[Stored data entries]
=-=-=
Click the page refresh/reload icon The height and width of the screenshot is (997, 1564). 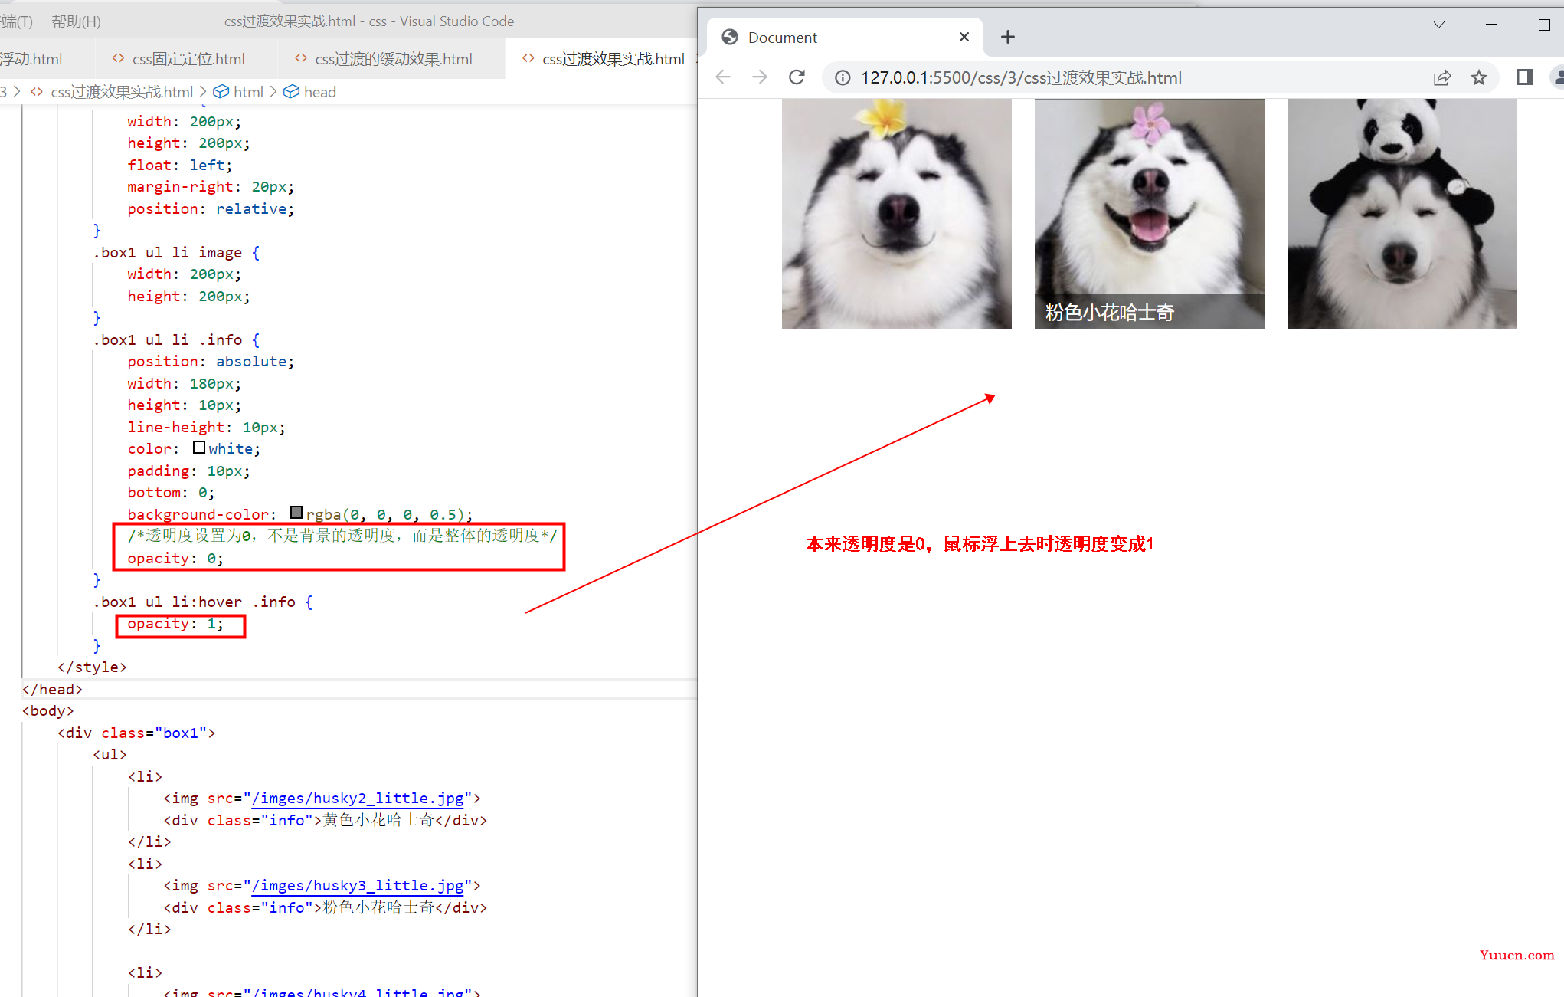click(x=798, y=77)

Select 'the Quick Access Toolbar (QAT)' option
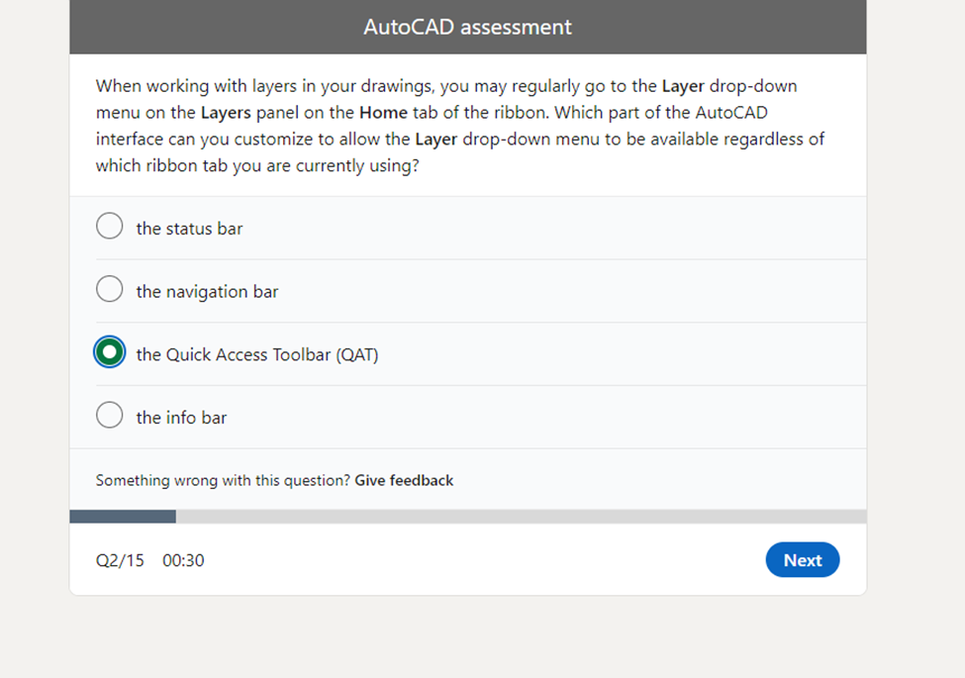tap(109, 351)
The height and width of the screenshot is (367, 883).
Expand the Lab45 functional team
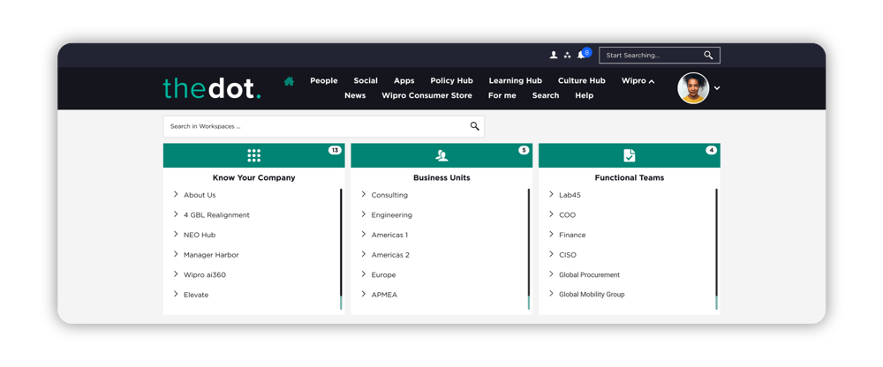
=-=-=
[ASSIGNMENT] Beginning with the line containing "The height and width of the screenshot is (367, 883)." and ending with the last line of the data above, repeat each line exactly. Include no pictures and no other lines.

[ANSWER TO THE EXERCISE]
The height and width of the screenshot is (367, 883).
Expand the Lab45 functional team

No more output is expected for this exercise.